With the growing popularity of the disaggregated approach in data center networking, the final solution’s quality becomes even more challenging than before. This article describes a re-imagined approach for SAI’s functional and integration testing, based on SONiC’s native infrastructure. The SAI Challenger framework extends the boundaries from pure SAI testing to SAI integration with SONiC to interoperability with external PHYs and beyond.
SAI and SONiC – the two wings of OCP Networking
The Open Compute Project (OCP) positions itself as “a collaborative community focused on redesigning hardware technology to efficiently support the growing demands on compute infrastructure.”
Founded 10 years ago around the idea to design the world’s most energy efficient data center, OCP now comprises specifications for the most critical aspects of the modern data center architecture – servers, storages, rack and power, security, networking, hardware management, etc. – and beyond.

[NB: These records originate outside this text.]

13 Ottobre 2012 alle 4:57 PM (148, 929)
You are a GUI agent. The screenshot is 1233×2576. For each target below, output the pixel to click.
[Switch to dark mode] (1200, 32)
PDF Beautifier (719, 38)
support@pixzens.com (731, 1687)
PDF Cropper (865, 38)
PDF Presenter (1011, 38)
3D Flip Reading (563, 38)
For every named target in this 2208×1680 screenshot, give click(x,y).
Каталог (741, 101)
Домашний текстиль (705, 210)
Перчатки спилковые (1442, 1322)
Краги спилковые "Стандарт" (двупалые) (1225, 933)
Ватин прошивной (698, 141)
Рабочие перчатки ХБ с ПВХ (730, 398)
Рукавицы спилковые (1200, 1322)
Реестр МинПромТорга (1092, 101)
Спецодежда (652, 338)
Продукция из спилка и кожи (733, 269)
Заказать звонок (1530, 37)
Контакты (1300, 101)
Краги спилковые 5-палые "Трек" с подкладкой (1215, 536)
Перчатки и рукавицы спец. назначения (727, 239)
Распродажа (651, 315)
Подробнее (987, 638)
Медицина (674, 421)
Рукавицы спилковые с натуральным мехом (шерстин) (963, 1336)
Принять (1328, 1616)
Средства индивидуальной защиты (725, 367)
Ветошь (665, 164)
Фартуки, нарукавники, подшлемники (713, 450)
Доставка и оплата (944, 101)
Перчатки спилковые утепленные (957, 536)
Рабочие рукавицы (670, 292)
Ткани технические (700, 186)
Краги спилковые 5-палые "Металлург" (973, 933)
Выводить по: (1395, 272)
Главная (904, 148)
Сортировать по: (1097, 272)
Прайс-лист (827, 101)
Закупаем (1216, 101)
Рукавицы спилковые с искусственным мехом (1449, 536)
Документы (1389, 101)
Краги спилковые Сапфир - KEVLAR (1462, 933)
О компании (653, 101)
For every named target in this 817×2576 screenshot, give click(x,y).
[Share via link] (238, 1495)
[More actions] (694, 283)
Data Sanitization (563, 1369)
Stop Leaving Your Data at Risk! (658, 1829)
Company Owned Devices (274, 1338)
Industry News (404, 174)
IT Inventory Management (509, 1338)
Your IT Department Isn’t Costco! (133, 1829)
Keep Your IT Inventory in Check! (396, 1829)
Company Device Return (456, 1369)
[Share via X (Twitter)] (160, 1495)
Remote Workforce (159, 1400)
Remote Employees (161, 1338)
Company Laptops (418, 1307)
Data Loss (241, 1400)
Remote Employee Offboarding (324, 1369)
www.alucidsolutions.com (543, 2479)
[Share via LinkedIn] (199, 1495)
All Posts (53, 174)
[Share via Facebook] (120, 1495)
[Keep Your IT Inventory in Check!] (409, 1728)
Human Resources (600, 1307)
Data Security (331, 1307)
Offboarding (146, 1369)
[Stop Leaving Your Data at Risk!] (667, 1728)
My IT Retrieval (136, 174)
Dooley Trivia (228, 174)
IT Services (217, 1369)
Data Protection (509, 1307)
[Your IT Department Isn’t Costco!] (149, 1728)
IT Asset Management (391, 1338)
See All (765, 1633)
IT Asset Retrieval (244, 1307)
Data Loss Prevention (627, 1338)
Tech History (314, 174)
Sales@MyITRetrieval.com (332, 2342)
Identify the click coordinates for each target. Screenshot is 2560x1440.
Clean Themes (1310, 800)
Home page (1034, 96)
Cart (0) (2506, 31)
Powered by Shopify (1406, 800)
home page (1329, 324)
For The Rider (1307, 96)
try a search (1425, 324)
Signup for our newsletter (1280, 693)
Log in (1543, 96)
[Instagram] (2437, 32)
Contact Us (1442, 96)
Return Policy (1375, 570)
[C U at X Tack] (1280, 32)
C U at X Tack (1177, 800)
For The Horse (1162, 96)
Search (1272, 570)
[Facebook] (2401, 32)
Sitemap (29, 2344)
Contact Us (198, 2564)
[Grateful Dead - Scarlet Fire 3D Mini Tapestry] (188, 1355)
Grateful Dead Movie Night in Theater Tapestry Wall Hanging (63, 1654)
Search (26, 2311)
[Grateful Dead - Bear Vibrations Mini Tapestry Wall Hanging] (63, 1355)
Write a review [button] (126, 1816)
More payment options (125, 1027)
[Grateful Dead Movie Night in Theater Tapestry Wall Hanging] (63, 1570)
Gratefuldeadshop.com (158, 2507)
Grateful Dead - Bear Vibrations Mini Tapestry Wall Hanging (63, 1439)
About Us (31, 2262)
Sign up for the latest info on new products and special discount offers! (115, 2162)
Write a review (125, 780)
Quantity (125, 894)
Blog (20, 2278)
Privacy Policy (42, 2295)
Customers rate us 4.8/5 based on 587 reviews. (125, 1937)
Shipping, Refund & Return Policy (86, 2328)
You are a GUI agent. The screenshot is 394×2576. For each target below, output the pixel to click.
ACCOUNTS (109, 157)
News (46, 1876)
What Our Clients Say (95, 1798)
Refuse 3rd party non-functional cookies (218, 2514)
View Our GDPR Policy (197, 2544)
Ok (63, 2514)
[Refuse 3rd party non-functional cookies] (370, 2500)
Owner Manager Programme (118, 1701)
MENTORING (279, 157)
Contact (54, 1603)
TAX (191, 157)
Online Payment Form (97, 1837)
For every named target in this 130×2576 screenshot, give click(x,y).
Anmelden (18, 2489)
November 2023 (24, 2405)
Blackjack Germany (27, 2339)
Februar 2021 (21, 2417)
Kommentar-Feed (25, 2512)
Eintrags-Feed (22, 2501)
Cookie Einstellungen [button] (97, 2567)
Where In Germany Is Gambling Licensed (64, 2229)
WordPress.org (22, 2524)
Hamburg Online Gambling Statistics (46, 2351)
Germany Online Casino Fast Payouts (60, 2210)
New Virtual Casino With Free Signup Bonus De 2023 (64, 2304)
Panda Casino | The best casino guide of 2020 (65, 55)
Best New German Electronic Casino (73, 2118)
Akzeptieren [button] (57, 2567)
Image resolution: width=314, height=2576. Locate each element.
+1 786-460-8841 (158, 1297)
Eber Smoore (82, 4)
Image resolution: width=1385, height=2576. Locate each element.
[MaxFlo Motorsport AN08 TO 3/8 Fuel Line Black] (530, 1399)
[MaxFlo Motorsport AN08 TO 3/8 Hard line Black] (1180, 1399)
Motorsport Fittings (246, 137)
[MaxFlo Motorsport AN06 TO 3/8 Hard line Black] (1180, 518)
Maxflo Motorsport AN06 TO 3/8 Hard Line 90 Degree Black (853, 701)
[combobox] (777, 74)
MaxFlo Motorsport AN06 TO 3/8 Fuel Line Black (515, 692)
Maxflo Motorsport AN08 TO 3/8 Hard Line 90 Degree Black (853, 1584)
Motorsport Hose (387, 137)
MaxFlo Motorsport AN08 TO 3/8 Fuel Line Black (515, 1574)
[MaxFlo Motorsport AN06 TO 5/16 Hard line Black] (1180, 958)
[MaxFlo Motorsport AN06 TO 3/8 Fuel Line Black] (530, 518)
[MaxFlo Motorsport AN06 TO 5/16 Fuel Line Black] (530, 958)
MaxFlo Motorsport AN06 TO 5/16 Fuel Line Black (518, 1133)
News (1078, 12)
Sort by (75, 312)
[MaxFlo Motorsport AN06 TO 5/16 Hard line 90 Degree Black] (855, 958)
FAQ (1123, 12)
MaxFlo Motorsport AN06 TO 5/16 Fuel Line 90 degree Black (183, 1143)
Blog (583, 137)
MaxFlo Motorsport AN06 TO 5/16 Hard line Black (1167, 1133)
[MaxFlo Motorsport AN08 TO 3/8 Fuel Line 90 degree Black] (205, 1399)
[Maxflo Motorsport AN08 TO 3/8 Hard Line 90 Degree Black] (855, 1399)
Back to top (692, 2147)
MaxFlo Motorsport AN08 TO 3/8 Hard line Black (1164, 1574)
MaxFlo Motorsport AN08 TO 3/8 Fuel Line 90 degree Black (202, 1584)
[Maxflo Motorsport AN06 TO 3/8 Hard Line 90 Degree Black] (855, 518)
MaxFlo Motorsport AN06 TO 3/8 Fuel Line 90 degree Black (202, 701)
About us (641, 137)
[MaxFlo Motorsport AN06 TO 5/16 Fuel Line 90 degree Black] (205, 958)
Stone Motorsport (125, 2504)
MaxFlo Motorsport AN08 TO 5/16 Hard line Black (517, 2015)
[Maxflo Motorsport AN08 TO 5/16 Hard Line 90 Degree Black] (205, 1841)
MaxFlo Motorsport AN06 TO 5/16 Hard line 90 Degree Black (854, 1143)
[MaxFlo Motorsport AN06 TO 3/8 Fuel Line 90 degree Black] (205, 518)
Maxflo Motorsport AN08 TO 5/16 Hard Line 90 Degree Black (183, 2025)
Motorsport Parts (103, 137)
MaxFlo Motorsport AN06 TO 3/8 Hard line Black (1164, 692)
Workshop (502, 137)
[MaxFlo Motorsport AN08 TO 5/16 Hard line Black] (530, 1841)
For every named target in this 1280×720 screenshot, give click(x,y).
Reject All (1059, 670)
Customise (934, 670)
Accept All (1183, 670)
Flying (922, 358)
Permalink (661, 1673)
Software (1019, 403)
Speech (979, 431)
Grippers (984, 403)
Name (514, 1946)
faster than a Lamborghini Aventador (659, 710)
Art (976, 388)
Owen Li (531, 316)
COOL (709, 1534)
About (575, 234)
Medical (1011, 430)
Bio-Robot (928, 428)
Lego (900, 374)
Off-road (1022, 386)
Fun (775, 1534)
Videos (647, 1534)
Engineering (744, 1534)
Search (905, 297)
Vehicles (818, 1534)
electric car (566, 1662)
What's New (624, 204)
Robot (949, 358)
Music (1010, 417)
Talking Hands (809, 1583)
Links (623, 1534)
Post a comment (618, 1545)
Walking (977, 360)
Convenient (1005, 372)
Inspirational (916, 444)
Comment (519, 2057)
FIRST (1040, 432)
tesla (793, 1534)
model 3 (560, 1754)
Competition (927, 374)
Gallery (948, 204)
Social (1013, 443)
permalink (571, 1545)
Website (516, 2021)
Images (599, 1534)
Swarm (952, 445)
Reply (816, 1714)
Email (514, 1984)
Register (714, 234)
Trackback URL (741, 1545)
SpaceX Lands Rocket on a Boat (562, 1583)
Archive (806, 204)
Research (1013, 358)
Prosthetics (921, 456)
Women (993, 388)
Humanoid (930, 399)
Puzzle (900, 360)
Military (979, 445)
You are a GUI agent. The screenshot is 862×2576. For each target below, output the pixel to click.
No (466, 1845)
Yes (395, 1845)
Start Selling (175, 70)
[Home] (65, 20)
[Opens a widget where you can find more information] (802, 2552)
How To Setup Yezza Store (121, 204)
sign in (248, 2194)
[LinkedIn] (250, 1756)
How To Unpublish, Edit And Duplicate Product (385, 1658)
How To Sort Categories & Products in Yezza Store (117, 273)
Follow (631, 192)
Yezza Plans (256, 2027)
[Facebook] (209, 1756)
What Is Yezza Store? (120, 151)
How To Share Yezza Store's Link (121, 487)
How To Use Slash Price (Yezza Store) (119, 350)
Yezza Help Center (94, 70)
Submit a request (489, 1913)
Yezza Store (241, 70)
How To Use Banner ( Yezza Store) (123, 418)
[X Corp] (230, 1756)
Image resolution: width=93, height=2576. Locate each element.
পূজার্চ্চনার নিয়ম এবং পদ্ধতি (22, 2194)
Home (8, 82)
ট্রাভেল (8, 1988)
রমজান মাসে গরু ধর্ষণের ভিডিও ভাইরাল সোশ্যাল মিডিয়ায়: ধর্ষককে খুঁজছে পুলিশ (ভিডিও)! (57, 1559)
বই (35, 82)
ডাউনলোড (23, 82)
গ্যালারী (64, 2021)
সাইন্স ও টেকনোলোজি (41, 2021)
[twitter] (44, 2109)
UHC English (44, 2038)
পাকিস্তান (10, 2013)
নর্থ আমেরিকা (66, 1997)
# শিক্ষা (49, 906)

When speaking about data centers, we usually mean distributed powerful computing resources complemented by gigantic storages that can be allocated and scaled as needed. But what holds all the pieces together is networking. As of now, the OCP Networking Project includes 5 sub-projects: ONIE, ONL, SAI, SONiC and CBW. From my point of view, the most crucial are SAI and SONiC (Software for Open Networking in the Cloud). Why? Simply because it’s hard to name either a silicon vendor or an OEM/ODM not involved in at least one of these open initiatives. But is it just a trend or, let’s say, big money? From an engineering perspective, it’s definitely something more.
SAI defines generic, object-based CRUD APIs for switching silicon configuration and monitoring. The unified strict rules are used in both APIs and the attributes naming scheme. In addition to this, SAI is self-documented in the Doxygen format with compile time interface validation and supplementary metadata generation. To better understand how well-done the SAI design is, it is worth mentioning the PHY extension to SAI – a successful attempt to re-use SAI as a generic interface for the external PHY chip configuration. Also, the same design approaches were used in the Transponder Abstraction Interface (TAI) definition that adopted the use of many terms from SAI.
SONiC is not the only network operating system, but is certainly the most popular one using the SAI abstraction to interface ASIC in a vendor-independent manner. For the past several years, SONiC has evolved from a framework with a list of applications that were installed independently on a target device to the mature NOS with a rich set of features. With its Docker-based micro services architecture and Redis DB as its communication channel between the applications, SONiC became more than just a flexible and extendable core component of a modern DC. It is now a very powerful collaboration platform for networking experts all over the world to speed up developing and adopting new technologies – the true F1 of networking.
Switch Abstraction Interface (SAI) as a critical component of SONiC
Let’s take a deeper look into SONiC’s architecture and the way it integrates SAI as a south bound API for switching silicon abstraction.
From a high-level perspective, SONiC consists of a bunch of networking applications (e.g., FRR, LDDP, LACP, NAT) running independently in dedicated Docker containers that use Redis as an information source that shares about configuration and the system’s current state.
Also, SONiC runs a generic SyncD daemon that uses a vendor-specific SAI library to configure a switching silicon. Redis is the only communication channel between the SyncD and SONiC applications. This communication is happening through ASIC DB – Redis namespace. It contains serialized string data in the SAI format translated by the Orchagent service. This translation is done based on the configuration and runtime state (routes, neighbor MACs, etc.) generated by the applications. After, there is a conversion of SAI attributes from ASIC DB strings into C language binary data types. This step is performed by the SyncD serialization library based on SAI metadata.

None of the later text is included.